If several adults in your household go out into the world to work, one might take the car while the others ride the bus or train. If you don’t feel like it’s practical for you to completely get rid of your fossil fuel-burning vehicle, maybe you can only use it when there’s a real emergency. Staying off the road as much as possible is a simple way to help the planet.
Get an Electric Vehicle
If you do not feel like you can do away with a personal vehicle altogether, switching over to one that does not pollute the planet is another viable option. Electric cars do exist now, and they become more affordable with each passing year. You can trade in your current car for an electric one.

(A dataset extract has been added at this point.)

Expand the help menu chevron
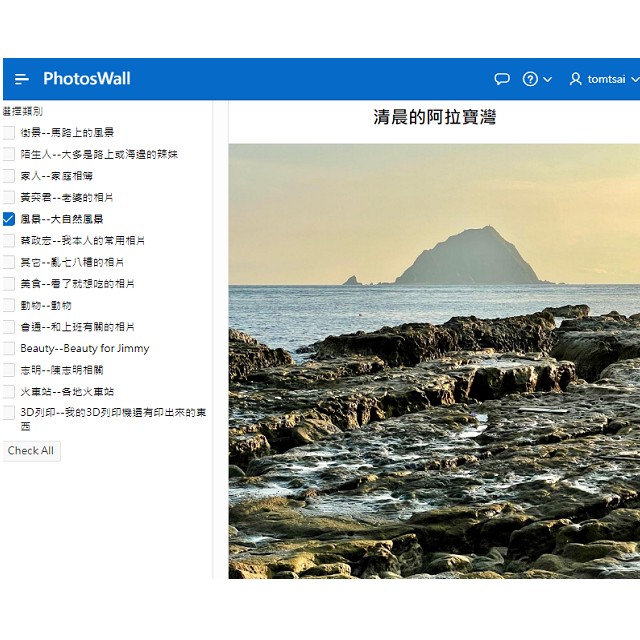This screenshot has width=640, height=640. pyautogui.click(x=547, y=79)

That is not economically possible for everyone, so only do this if you can afford it. These cars are not cheap, even though companies are working hard to make them more accessible. The government is also working to make infrastructure improvements that should gradually help in this area. Electric charging stations are appearing all over the country, with more up and running as we get further into this century.
If you cannot afford an electric vehicle, you can also look into getting a hybrid. These aren’t as bad for the planet as ones that run on gas alone. You can find them now either used or pre-owned, and that means you’re much more likely to be able to afford one than if you buy brand-new.

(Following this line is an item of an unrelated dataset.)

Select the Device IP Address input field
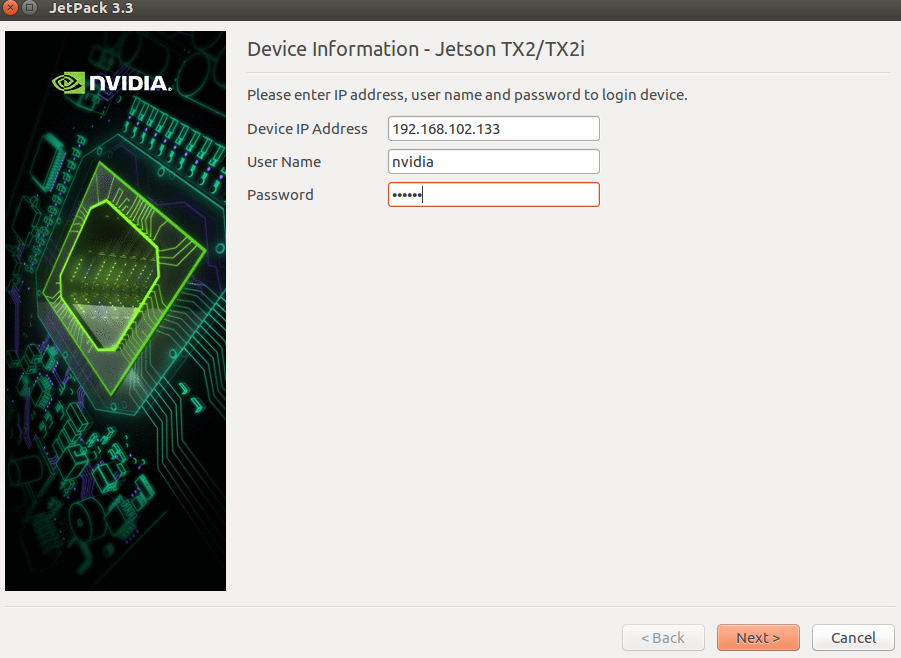 click(493, 128)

Volunteer to Clean Up Your Community
Maybe you don’t like walking through your neighborhood and seeing trash lying around. Volunteering to help a group that does environmental cleanup is something that doesn’t take any of your money. All you’re volunteering is your time and energy, and you can make a real difference.
In virtually every state or city, there are organizations eager to clean up national parks, inner-city neighborhoods, and just about any other nearby environment. You will meet like-minded people, and their enthusiasm is infectious. You’re not just helping the environment this way: you’re also liable to meet some new friends and allies who share your passion.

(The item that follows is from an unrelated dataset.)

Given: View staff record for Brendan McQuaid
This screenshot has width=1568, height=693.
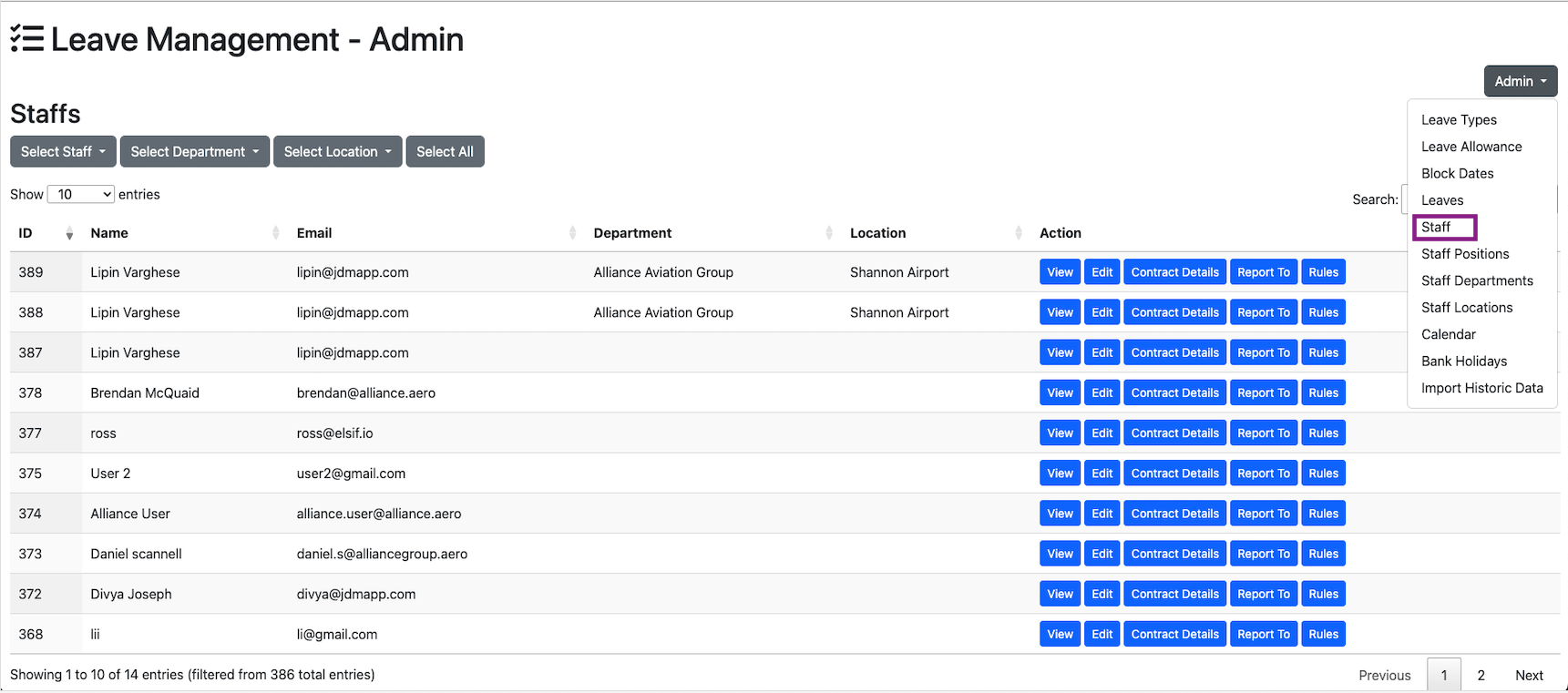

Shop in an Environmentally-Conscious Way
You can also help protect the environment every time you visit your local grocery store. One thing you can do is look into some of the different companies that make the foods you buy. Try to purchase locally-sourced foods when you can.
You can visit farmer’s markets to help local food producers rather than large corporations. You’ll often get fresher food, and those who produce it will sincerely thank you for it.
You can bring reusable grocery bags to the store as well. If you’re in a state that still allows plastic bag use, opt for paper instead if you forgot to bring your own reusable bags along.
There are initiatives in most cities and states that encourage you to plant trees. You can get together with one of those and plant trees in public parks and other designated places. You must keep an eye on local laws and statutes when you do this, but generally, state and local governments support these actions.
Trees produce oxygen, and deforestation is a serious problem, so the more trees you plant, the better is it is for the planet. Plus, it’s nice to come back to that spot months or years later to see the trees you planted start to grow and thrive.
The more you dedicate yourself to stopping pollution and helping the planet, the more you’ll probably find that you can do. You might reuse anything in your home that’s suitable. You can recycle anything that has those handy markings on it that let you know it’s eligible.
You can educate your family about recycling and see if they will participate in some of the initiatives you find. You can conserve water whenever possible by taking shorter showers or installing newer dishwasher models that use less water per cycle. Handwashing your dishes often uses more.
You might install long-lasting lightbulbs in your home. There are certain kinds that last many times longer than outdated ones.
You can also try to use nontoxic chemicals whenever there are alternatives. Toxic chemicals sometimes end up in our waterways, and that’s certainly something you want to avoid.
Helping the planet helps the human race as well, and the earth has sent us increasingly loud warnings lately that it’s in distress. If each person does their part to help it, that’s what is best for future generations.